▶ **TASK DETAILS**
Can you copy out the entries below word for word, leaving out the pictures?

Rows from a screen grounding dataset
──────────

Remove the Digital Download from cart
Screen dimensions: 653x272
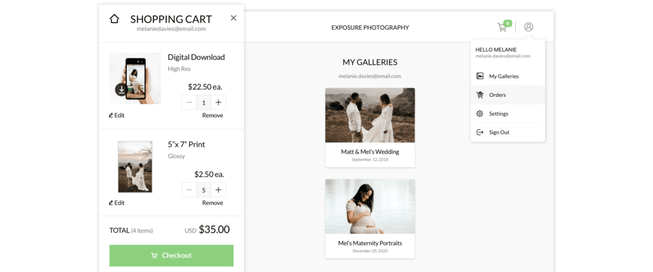pyautogui.click(x=212, y=116)
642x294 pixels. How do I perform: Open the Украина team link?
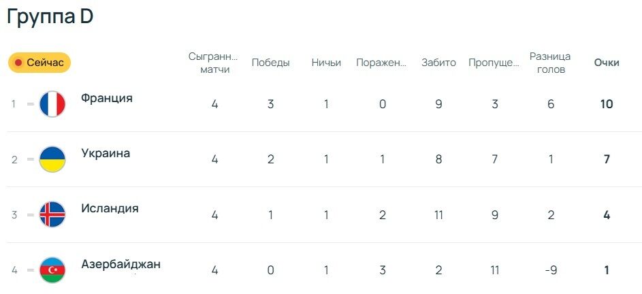pos(105,153)
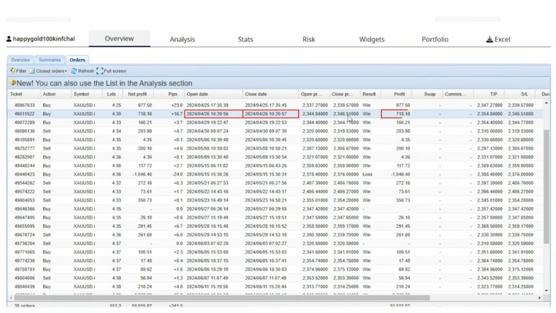The width and height of the screenshot is (556, 313).
Task: Open the Analysis tab
Action: [x=182, y=39]
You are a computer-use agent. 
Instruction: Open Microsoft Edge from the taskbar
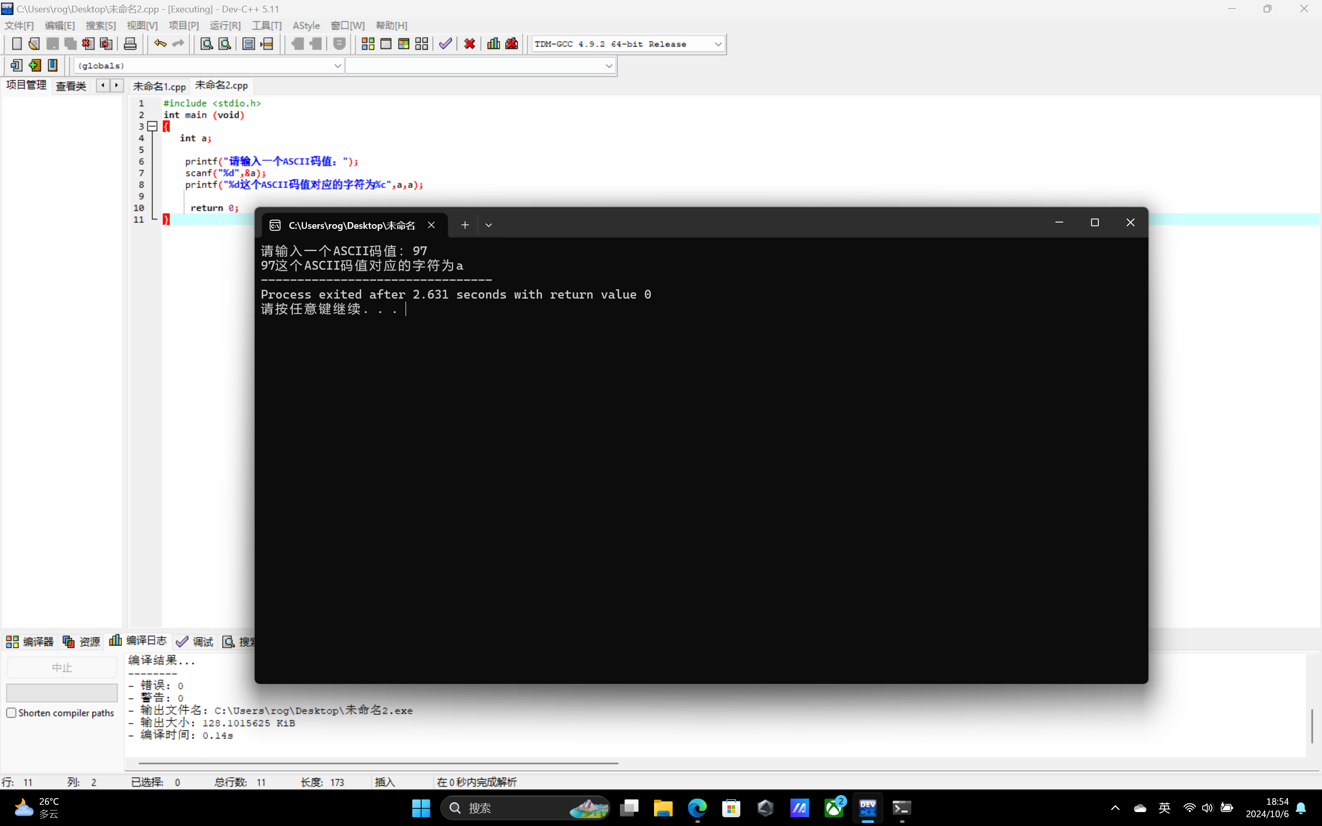697,807
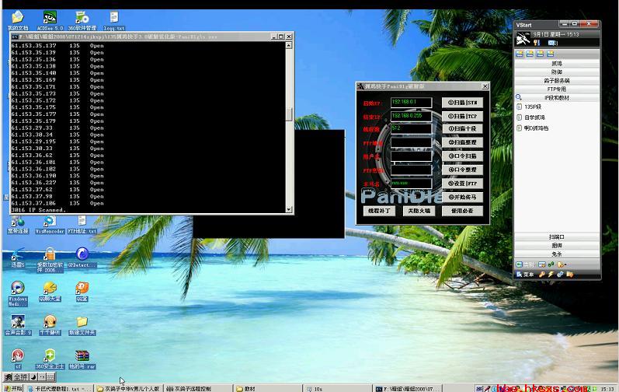Click the start IP field showing 192.168.0.1

coord(411,103)
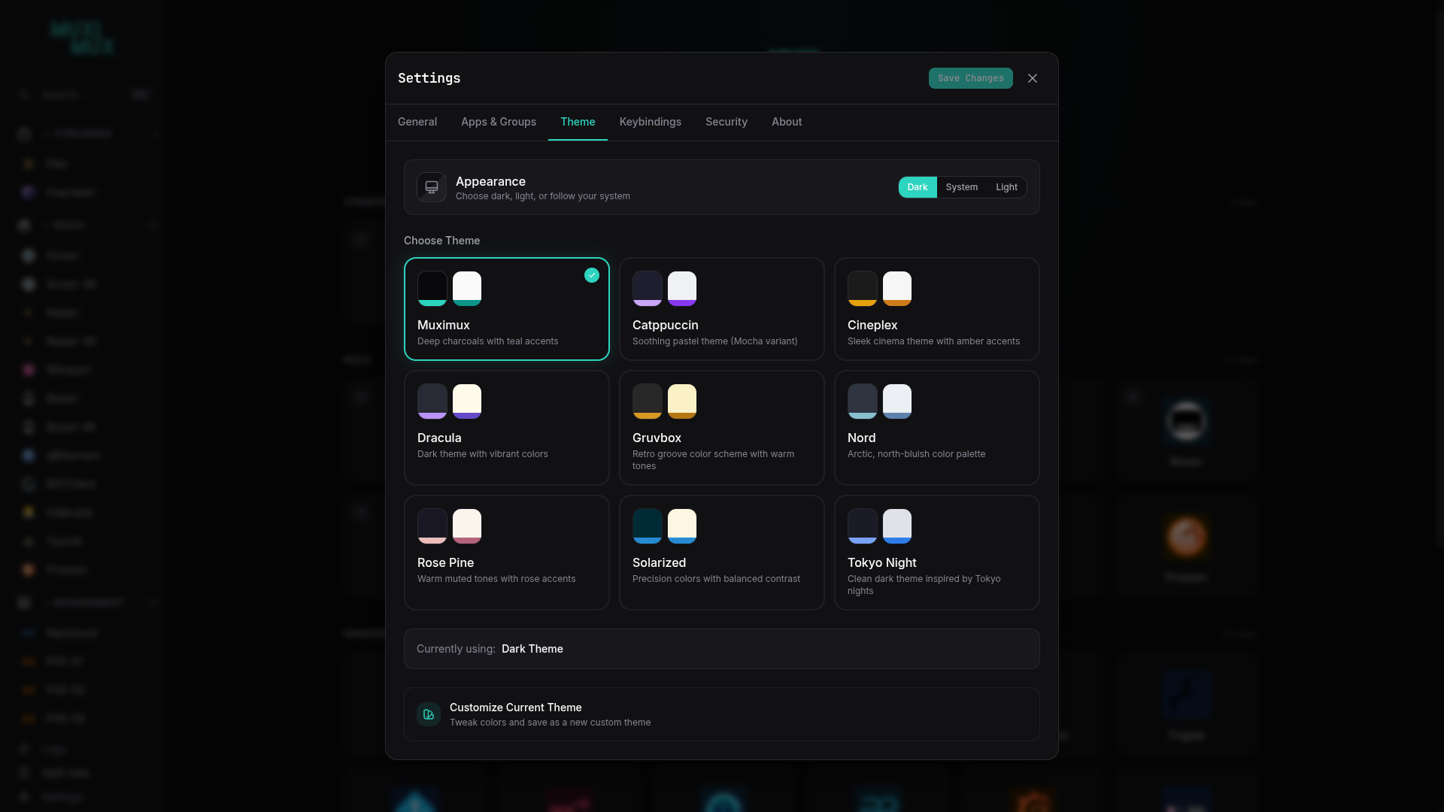Set appearance mode to System

pyautogui.click(x=961, y=187)
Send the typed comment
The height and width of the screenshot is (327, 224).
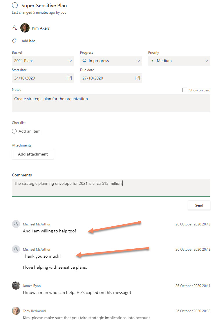199,205
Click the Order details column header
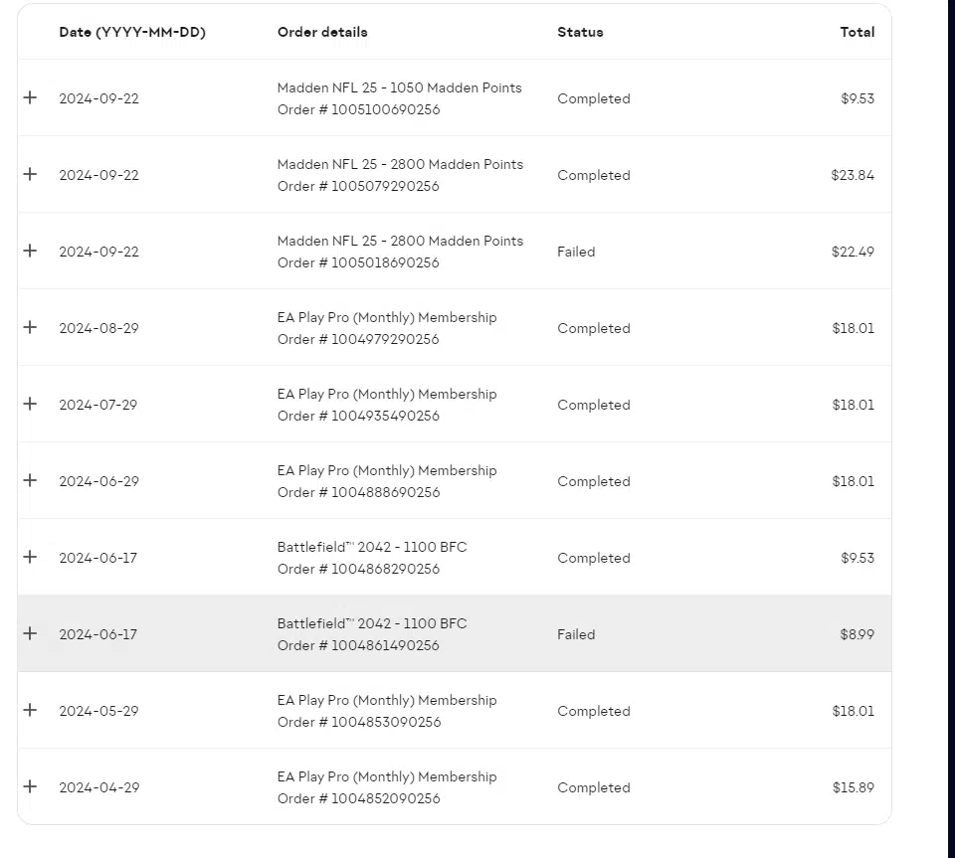The image size is (955, 858). point(322,32)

──────────

▶ **THE RESULT**
Remove the Digital Download from cart
Screen dimensions: 653x272
pyautogui.click(x=212, y=116)
642x294 pixels. How do I perform: Open the Украина team link?
pos(105,153)
The width and height of the screenshot is (556, 313).
Task: Open the Analysis tab
Action: [x=182, y=39]
You are a computer-use agent. 
Instruction: Open Microsoft Edge from the taskbar
697,807
Click the start IP field showing 192.168.0.1

coord(411,103)
Set appearance mode to System

pyautogui.click(x=961, y=187)
Send the typed comment
The height and width of the screenshot is (327, 224).
199,205
Click the Order details column header
The image size is (955, 858). point(322,32)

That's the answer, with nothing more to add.